Maria de Lurdes aproveitou também para pedir ajuda. "Disse ao secretário de Estado das Comunidades Portuguesas [José Luís Carneiro] que, por favor, olhasse para a Venezuela, porque todas as comunidades são importantes, mas a que deve ter prioridade é a que está a passar esta terrível situação. Tenho entendido que ele vai lá em breve, sabemos que não vai solucionar o problema, mas ao menos dá uma palavra de alento à comunidade e mostra que o nosso governo está atento ao que estamos a passar", contou. "A comunidade internacional pode tentar fechar os olhos, mas a situação é crítica", indicou a conselheira.
"A situação social, económica e política que se vive na Venezuela é acompanhada com toda a atenção, porquanto temos na Venezuela uma das maiores comunidades portuguesas no mundo", afirmou José Luís Carneiro à Lusa na semana passada, à margem da reunião plenária que reuniu os conselheiros portugueses. Há cerca de 170 mil portugueses inscritos nos consulados do país - uma fração dos estimados 400 mil que aí vivem e 1,3 milhões de lusodescendentes. O secretário de Estado indicou ainda nessa ocasião que pretende deslocar-se à Venezuela "tão breve quanto possível".

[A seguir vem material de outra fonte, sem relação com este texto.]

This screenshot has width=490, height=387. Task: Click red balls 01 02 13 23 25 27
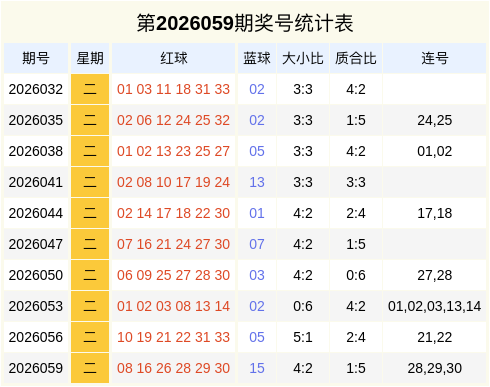click(x=173, y=151)
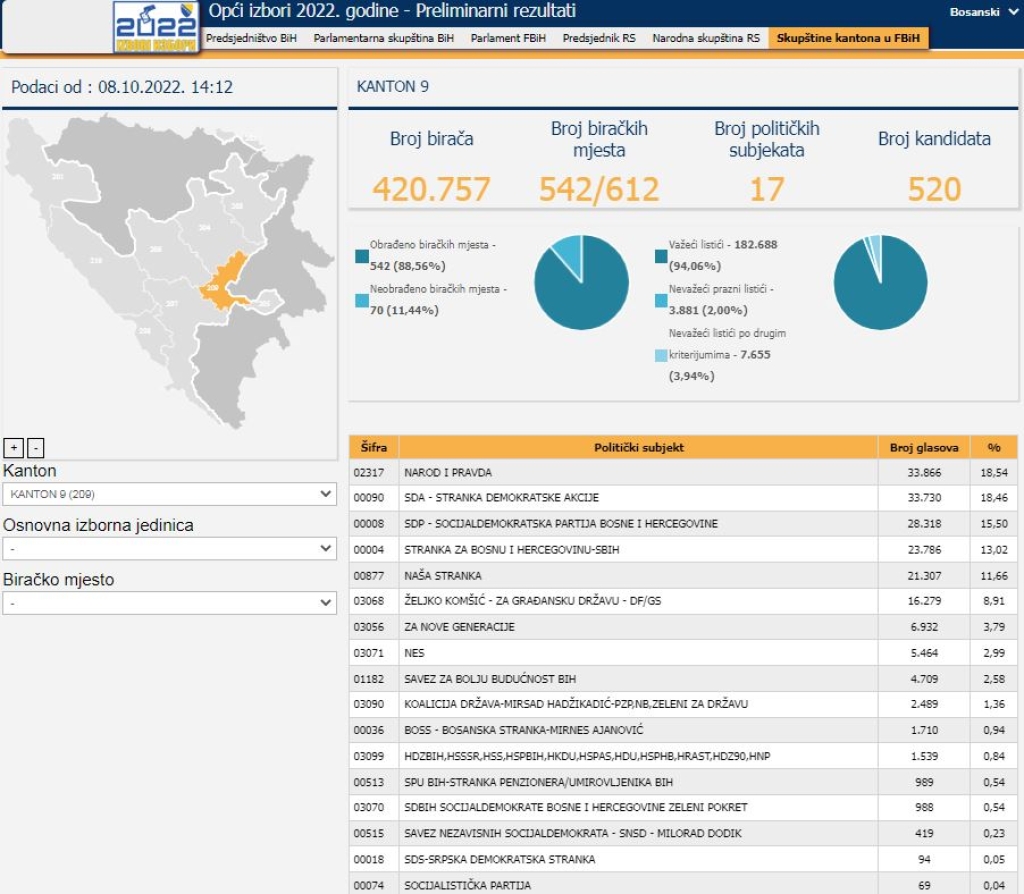
Task: Go to the Narodna skupština RS tab
Action: tap(706, 39)

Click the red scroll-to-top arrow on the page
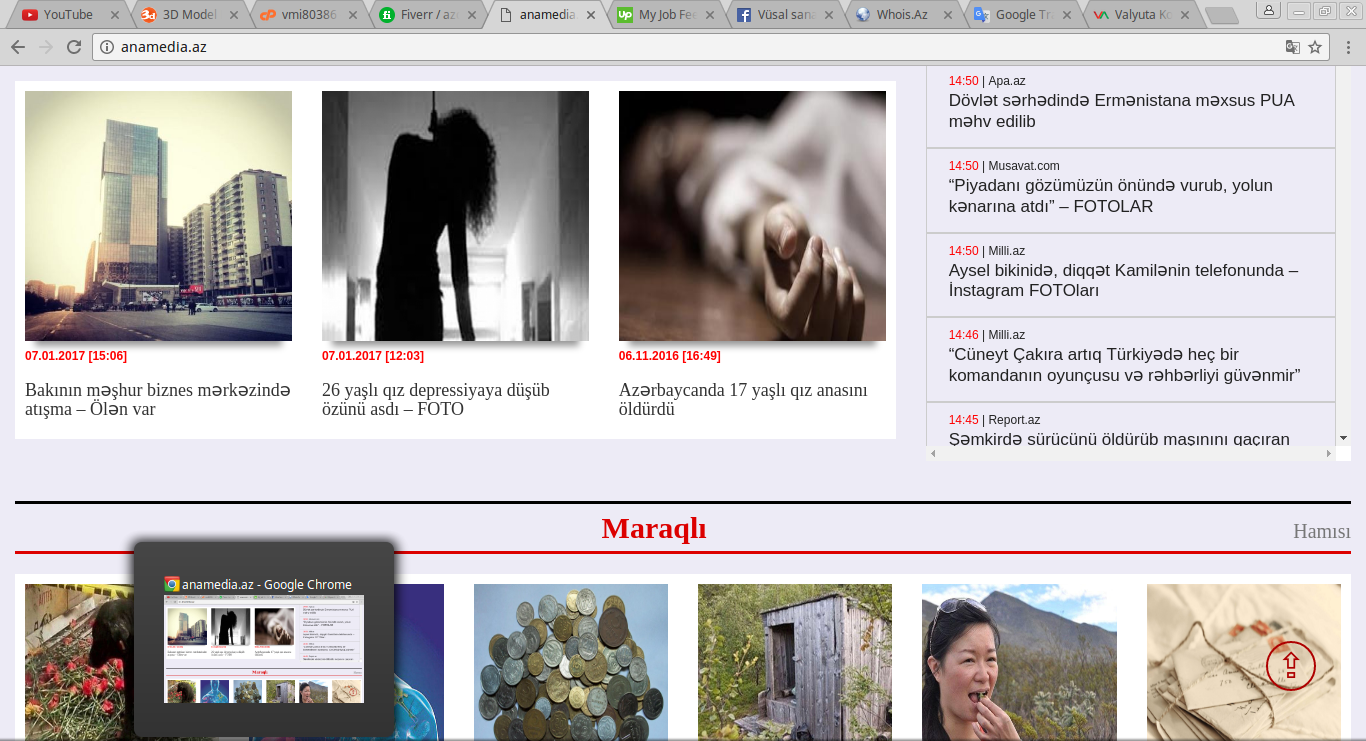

"Estamos a tentar sobreviver, porque já não vivemos. Mas, como sempre digo, parar é morrer e a esperança é sempre a última que se perde." Apesar do cenário negro que traça, Maria de Lurdes não pensa deixar a Venezuela. Quanto aos filhos ou aos netos, a situação é diferente. "Os filhos são maiores de idade, têm poder de decisão. Mas a juventude está a tratar de procurar outros destinos para um futuro melhor. Lamentavelmente, neste momento, não veem esse futuro na Venezuela", explicou.